Читаем Sirens and Other Daemon Lovers полностью

“Medraut,” I said, “stay with me a while before you return to your father in Camlan.”

His idle hand turned suddenly over. The long, beautiful fingers folded around mine in apology. He could have crushed my hand.

“I can’t stay here.”

The seven-year-old I had fought with and beaten and solaced regarded me through the poised and guarded gaze of the young man. He looked down at our thin hands entwined and smiled ruefully. “I only came because I did not think I would have another chance to see you. But I am bound for Camlan. I have been doing too much. There’s nothing for me here. I need to act. I need to learn.”

He had been important in Aksum. He had been feared and loved and admired as an administrator, and for his skill as a warrior and a hunter. He had taken great cats of strange and wild strains on the African plains, and brought me gifts of lion and leopard skin.

“You could learn much from me,” I said.

He looked up. It was like staring at my own gray eyes in a glass to look into his calm and shuttered gaze. “How much do you mean that, I wonder,” he said. He had never been anyone’s fool. “You have always kept your knowledge jealously concealed.”

“I have only ever wanted one apprentice,” I said. “I have been waiting.”

“Waiting for me?” He laughed. “You never told me so. Do you mean to say that in thirty years you have taught no one else any of your physician’s skill?”

“And lose my reputation as a sorceress?” I said playfully. “I am revered for it.”

“And abhorred, some would say.”

“You are as bold with me as you ever were.”

He was silent a moment. “I did not mean to be rude. But I feel as though I am being tempted not for my good will, but to your own purpose, Odysseus ensnared by Circe.”

I laughed lightly. “The traveler and the witch.”

“You suckled me on Greek legend,” he made excuse. “And the old stories have been much on my mind in my journeys, seeing the famous places for myself.”

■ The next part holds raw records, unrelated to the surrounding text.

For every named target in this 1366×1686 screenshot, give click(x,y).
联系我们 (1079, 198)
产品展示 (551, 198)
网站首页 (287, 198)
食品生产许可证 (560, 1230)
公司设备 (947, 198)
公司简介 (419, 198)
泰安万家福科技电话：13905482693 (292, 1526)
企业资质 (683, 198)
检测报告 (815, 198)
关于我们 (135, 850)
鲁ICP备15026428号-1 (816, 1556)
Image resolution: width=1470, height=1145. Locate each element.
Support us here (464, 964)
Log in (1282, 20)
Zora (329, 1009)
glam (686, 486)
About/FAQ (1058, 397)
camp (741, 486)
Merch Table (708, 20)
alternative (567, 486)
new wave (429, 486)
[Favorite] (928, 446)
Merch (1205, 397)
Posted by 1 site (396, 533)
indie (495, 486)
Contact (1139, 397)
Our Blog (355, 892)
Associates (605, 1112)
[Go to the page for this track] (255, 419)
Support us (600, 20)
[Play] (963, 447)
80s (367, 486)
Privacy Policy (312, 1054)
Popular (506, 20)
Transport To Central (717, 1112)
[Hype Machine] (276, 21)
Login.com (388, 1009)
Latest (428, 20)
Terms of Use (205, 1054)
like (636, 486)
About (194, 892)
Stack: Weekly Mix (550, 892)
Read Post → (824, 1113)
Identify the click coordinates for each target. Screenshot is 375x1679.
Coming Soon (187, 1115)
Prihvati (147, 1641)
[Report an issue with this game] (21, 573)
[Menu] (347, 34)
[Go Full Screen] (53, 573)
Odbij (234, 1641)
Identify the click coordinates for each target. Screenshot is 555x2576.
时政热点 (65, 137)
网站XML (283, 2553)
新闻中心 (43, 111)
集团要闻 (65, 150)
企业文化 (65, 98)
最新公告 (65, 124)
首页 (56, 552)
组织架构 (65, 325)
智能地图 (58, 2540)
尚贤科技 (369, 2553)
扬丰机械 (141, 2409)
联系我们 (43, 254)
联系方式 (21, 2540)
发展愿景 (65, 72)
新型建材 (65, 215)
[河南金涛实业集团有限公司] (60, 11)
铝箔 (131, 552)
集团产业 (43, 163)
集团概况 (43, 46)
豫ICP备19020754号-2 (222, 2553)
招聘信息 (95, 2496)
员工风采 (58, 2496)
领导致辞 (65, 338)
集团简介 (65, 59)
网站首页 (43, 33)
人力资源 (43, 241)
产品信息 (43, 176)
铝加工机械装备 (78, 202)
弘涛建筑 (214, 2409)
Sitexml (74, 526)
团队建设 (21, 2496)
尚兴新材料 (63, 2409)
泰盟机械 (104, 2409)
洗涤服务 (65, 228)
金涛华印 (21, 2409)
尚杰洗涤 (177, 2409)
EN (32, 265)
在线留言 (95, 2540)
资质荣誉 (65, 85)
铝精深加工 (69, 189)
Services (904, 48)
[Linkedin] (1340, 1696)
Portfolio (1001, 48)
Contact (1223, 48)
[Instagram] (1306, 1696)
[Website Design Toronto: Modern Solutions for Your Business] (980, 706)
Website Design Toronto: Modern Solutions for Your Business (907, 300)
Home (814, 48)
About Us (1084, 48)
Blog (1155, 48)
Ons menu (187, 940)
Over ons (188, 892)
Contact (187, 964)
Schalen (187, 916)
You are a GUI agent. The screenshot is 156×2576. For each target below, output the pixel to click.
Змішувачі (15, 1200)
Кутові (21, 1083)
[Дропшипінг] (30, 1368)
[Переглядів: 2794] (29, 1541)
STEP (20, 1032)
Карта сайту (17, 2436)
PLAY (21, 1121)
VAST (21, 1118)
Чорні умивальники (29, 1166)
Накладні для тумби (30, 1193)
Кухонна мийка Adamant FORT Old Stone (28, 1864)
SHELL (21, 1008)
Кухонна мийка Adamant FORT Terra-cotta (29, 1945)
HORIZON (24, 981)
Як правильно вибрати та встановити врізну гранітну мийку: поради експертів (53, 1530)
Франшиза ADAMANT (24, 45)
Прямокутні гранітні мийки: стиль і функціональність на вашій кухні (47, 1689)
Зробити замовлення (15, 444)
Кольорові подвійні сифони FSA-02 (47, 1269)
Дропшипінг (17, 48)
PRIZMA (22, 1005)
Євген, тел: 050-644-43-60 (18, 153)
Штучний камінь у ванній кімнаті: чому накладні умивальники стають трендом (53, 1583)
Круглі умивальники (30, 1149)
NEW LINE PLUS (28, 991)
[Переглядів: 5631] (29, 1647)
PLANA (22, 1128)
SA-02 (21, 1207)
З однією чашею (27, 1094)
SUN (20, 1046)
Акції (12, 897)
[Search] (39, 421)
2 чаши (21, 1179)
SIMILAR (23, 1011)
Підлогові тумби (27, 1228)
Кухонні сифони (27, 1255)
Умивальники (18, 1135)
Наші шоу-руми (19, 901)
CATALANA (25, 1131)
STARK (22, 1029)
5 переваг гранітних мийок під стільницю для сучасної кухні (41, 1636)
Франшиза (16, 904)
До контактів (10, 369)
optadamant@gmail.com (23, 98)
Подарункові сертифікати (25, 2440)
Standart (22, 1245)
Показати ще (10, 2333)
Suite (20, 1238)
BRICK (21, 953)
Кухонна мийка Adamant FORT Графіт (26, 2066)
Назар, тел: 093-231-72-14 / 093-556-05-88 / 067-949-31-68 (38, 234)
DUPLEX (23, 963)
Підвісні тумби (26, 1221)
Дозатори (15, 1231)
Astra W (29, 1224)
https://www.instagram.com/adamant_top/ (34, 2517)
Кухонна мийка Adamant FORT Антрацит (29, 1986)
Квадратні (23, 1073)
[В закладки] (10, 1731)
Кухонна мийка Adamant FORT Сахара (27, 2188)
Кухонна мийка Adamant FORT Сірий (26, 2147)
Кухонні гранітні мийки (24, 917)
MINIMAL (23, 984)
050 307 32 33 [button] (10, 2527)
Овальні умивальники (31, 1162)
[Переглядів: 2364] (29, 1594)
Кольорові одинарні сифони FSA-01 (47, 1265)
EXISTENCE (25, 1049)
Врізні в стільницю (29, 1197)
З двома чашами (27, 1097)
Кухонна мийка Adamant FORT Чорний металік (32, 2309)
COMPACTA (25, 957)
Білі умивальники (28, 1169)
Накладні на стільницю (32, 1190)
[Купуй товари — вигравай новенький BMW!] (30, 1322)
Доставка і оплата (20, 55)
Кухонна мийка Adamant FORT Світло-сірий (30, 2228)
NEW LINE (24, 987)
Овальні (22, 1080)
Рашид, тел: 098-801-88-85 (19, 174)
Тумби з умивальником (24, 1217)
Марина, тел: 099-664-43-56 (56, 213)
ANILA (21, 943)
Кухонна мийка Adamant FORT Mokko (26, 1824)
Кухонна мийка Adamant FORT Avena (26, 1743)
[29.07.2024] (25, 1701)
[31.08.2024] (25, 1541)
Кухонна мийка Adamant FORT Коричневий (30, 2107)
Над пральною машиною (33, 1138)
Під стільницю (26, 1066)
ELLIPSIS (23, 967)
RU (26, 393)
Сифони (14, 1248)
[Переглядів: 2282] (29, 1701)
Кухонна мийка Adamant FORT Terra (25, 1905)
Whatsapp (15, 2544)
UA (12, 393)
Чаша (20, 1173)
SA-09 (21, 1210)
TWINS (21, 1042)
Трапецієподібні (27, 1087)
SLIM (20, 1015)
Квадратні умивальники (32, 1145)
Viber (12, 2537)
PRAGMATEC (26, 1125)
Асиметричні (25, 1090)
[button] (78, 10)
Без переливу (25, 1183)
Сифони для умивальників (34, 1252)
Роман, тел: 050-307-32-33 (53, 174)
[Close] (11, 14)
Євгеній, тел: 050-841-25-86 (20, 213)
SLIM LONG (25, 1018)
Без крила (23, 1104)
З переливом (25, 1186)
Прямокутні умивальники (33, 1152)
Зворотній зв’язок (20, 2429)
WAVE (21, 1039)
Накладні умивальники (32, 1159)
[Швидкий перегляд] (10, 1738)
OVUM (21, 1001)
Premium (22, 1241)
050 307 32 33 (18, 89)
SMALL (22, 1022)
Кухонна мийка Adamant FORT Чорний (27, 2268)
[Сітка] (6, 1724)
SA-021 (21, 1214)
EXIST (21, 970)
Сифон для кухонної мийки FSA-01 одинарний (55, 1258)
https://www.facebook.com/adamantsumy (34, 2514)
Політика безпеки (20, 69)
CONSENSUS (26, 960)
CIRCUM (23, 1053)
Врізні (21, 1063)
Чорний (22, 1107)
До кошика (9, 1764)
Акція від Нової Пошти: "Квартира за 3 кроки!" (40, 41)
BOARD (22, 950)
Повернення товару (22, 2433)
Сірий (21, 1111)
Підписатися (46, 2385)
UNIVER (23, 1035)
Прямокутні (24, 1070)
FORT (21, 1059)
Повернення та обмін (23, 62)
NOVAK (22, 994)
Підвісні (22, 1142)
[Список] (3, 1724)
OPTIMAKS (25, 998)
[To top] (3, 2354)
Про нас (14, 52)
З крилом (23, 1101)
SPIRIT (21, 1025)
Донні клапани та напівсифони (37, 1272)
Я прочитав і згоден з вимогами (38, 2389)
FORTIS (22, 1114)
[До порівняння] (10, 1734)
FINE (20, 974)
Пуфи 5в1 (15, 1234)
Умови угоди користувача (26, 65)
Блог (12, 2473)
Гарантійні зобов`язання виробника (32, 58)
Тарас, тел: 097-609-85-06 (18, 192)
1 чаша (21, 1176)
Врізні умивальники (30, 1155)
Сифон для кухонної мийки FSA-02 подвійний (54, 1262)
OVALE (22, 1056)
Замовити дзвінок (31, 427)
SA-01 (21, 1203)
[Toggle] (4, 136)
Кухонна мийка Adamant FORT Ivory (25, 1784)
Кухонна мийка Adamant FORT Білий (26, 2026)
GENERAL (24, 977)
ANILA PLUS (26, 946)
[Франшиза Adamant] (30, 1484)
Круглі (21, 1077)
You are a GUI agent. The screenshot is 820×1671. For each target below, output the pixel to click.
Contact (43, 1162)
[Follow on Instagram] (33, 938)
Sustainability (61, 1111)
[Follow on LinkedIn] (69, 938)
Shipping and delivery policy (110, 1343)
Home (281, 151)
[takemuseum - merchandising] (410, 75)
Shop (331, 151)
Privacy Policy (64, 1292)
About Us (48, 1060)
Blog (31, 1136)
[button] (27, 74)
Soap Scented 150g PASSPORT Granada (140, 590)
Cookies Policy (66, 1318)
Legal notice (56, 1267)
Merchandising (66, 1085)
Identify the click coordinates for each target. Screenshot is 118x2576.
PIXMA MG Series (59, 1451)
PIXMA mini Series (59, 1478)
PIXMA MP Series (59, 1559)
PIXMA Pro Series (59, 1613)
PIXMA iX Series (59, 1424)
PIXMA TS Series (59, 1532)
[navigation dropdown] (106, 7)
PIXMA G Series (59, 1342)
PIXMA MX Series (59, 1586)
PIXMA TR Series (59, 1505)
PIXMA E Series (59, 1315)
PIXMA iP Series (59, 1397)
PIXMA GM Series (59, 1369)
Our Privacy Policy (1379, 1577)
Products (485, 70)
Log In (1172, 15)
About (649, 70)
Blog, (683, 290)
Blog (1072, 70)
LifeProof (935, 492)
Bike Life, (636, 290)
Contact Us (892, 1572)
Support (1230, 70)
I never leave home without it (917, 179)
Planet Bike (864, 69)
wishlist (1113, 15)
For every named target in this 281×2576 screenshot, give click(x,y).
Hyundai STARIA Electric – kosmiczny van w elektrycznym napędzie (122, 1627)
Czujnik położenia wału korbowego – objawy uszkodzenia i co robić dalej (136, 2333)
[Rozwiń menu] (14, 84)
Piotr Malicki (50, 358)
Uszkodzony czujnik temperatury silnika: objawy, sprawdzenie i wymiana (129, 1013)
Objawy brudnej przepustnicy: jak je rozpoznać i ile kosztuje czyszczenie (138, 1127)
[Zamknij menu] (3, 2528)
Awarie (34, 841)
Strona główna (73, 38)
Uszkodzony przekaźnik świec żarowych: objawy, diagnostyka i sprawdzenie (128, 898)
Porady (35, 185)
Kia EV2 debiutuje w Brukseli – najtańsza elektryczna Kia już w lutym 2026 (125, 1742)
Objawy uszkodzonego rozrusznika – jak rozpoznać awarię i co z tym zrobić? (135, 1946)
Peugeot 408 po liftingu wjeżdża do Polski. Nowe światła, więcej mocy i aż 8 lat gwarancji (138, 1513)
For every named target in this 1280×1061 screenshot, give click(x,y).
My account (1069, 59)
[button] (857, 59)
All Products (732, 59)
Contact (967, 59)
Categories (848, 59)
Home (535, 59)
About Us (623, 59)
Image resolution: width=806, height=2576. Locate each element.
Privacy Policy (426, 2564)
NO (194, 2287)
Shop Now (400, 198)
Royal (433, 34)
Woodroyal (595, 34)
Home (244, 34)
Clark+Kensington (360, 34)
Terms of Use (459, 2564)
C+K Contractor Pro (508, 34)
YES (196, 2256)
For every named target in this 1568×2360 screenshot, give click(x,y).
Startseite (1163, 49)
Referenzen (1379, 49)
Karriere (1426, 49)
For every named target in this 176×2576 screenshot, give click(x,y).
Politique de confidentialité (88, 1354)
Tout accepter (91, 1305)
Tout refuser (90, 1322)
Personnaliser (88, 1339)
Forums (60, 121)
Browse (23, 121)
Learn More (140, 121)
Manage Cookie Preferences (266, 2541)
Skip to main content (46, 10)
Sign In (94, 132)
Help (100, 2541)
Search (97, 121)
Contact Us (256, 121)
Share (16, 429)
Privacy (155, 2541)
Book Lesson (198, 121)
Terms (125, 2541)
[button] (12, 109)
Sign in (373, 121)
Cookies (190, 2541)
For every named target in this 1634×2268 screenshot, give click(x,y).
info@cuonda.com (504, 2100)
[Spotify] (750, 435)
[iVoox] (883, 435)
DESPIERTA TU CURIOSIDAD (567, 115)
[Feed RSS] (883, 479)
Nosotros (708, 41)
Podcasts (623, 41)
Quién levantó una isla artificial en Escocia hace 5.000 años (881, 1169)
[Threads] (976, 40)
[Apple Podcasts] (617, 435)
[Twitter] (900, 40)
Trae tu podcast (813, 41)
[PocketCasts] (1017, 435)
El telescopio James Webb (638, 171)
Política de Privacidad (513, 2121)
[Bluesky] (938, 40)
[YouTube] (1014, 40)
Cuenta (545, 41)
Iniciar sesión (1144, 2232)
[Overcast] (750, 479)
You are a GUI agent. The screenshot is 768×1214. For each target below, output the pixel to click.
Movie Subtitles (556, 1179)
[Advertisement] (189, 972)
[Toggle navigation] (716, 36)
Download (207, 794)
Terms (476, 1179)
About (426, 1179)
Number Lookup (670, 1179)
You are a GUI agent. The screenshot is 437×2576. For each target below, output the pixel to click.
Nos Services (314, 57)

“I did not suckle you,” I corrected gently. “But I am glad you remember the stories. You do not really fear me, do you?”

“Of course not,” he answered swiftly

“Then stay here,” I said. “Prove to me your courage. I have much to teach you.”

I felt like one who wants to trap and cage a little bird, and after years of waiting and luring and baiting finds that she must do no more than hold out her hand, and the finch lands on her finger and does not fly. You scarcely dare to move. It rests on your hand whole and free, foolishly trusting and infinitely courageous. It will never be more beautiful.

“I’ll do it,” he said.

My pig of a husband had long since ceased to share a bed with me. I think by now he must have guessed that the only thing that stopped me lacing his ale with aconite was my brother’s threat to have me executed for regicide if he heard rumor that Lot had died unnaturally and in my presence. “Well, you’ve a new toy now,” Lot said to me at the end of the evening. “Perhaps this season you won’t find it necessary to drug all the townsfolk at the Lammas festival.”

“You are idle as I am.”

“Take a lover,” my husband said.

“None of your fawning retainers is to my taste. Let you rut like a wild boar, without choosing, the nearest thing on heat. I can better satisfy myself.”

“Then do so,” Lot said cruelly. “Wait much longer to choose a man and none will have you. Go to bed, old woman.”

Easy, easy, easy to twist the knife.

That night I stood still and aching in the antechamber of my empty apartment and thought of my dearest bid for power: of my brother the young king, over twenty-five years ago, and how barren a life he had then condemned me to. It was an old and stale ache. So I had a new toy, as Lot said, something to amuse me during the short days; but the northern nights would ever be as long. Years ago, on such a night, I would have had a handmaid sleep with me, for warmth and for the semblance of companionship. But now I hated my ladies-in-waiting for their careless youth and petty beauty, and for knowing they would rather have my husband’s favor than my own.

I let fall my mantle and stood before the dressing table. Silvered glass and polished bronze mirrors in many lengths held my frame and face for my inspection, and I reflected bitterly: I am still beautiful. The lines of my belly have changed, my face is thinner. But my skin is smooth, my breasts are full, my eyes are a clear color between smoke and slate… My teeth are better than any of my stupid servants’. How can it be possible that the lines around my eyes and the spotting on my hands have marred me so much?